Extracted data entries:
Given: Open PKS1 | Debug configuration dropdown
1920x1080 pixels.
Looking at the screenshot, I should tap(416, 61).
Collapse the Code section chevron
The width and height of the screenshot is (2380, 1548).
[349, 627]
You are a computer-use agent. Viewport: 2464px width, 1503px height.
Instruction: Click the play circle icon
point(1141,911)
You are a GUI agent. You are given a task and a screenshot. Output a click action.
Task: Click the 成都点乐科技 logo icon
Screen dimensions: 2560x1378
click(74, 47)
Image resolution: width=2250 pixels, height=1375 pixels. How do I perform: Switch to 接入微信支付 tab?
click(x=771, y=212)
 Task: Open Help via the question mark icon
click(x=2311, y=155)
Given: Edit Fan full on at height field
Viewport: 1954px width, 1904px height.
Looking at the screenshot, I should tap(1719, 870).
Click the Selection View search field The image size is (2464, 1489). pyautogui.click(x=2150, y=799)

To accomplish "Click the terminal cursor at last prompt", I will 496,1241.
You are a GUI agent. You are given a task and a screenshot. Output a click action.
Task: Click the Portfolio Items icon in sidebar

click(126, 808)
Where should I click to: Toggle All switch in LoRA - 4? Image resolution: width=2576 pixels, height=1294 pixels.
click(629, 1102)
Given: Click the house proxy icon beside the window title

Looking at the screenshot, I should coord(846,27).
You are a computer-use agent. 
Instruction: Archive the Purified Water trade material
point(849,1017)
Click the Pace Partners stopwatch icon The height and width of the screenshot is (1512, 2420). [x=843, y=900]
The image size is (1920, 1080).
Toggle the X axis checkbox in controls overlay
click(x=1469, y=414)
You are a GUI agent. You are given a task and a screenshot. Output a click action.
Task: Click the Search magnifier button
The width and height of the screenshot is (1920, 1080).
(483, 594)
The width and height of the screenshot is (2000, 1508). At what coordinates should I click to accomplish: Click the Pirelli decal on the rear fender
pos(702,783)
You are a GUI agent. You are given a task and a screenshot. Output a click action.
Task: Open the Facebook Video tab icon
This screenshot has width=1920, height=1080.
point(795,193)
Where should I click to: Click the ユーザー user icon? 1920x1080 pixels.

WHAT THE TASK ASKS
Repeat all the entries above without altering anything.

SOLUTION
Given: Open PKS1 | Debug configuration dropdown
1920x1080 pixels.
Looking at the screenshot, I should tap(416, 61).
Collapse the Code section chevron
The width and height of the screenshot is (2380, 1548).
[349, 627]
You are a computer-use agent. Viewport: 2464px width, 1503px height.
Instruction: Click the play circle icon
point(1141,911)
You are a GUI agent. You are given a task and a screenshot. Output a click action.
Task: Click the 成都点乐科技 logo icon
Screen dimensions: 2560x1378
click(74, 47)
Image resolution: width=2250 pixels, height=1375 pixels. How do I perform: Switch to 接入微信支付 tab?
click(x=771, y=212)
 Task: Open Help via the question mark icon
click(x=2311, y=155)
Given: Edit Fan full on at height field
Viewport: 1954px width, 1904px height.
Looking at the screenshot, I should tap(1719, 870).
Click the Selection View search field The image size is (2464, 1489). pyautogui.click(x=2150, y=799)

To accomplish "Click the terminal cursor at last prompt", I will 496,1241.
You are a GUI agent. You are given a task and a screenshot. Output a click action.
Task: Click the Portfolio Items icon in sidebar

click(126, 808)
Where should I click to: Toggle All switch in LoRA - 4? Image resolution: width=2576 pixels, height=1294 pixels.
click(629, 1102)
Given: Click the house proxy icon beside the window title

Looking at the screenshot, I should coord(846,27).
You are a computer-use agent. 
Instruction: Archive the Purified Water trade material
point(849,1017)
Click the Pace Partners stopwatch icon The height and width of the screenshot is (1512, 2420). [x=843, y=900]
The image size is (1920, 1080).
Toggle the X axis checkbox in controls overlay
click(x=1469, y=414)
You are a GUI agent. You are given a task and a screenshot. Output a click action.
Task: Click the Search magnifier button
The width and height of the screenshot is (1920, 1080).
(483, 594)
The width and height of the screenshot is (2000, 1508). At what coordinates should I click to accomplish: Click the Pirelli decal on the rear fender
pos(702,783)
You are a GUI agent. You are given a task and a screenshot. Output a click action.
Task: Open the Facebook Video tab icon
This screenshot has width=1920, height=1080.
point(795,193)
Where should I click to: Click the ユーザー user icon? 1920x1080 pixels.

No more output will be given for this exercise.